Vice President Dan Quayle once said “The Candidate” inspired him, triggering its screenwriter Jeremy Larner to dash this off in an op-ed: “Mr. Quayle, this was not a how-to movie, it was a watch-out movie. And you are what we should be watching out for!”
In his later years, Redford became a filmmaker himself and I can picture him pulling Brad Pitt aside on the set of “A River Runs Through It” to whisper: You don’t have to remain in that pretty-boy field. Be happy to get bizarre. As an actor and director, Redford continued to create characters who uncovered our our hidden rot, whether or not in our purported nationwide pastime, baseball (“The Natural”), or in our precise one, watching tv (“Quiz Show”).
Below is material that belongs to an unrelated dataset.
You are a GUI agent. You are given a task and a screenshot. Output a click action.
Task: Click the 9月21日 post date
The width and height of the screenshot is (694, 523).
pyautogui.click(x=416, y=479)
His flip in “Indecent Proposal” as the rich man who presents to lease his worker’s spouse lives on as shorthand for tycoons who assume they’ll purchase no matter, and whoever, they need. When he finally signed on for a superhero movie, it was, fittingly, alongside Captain America, that upright paragon of advantage — and Redford performed the villain.
What Quayle missed about “The Candidate” is that in relation to a Robert Redford film, reality is rarely as plain as what your eyes can see. There’s all the time a deeper stage and there’s no assure that justice would win. In reality, I’d argue in Redford’s movies, it not often does.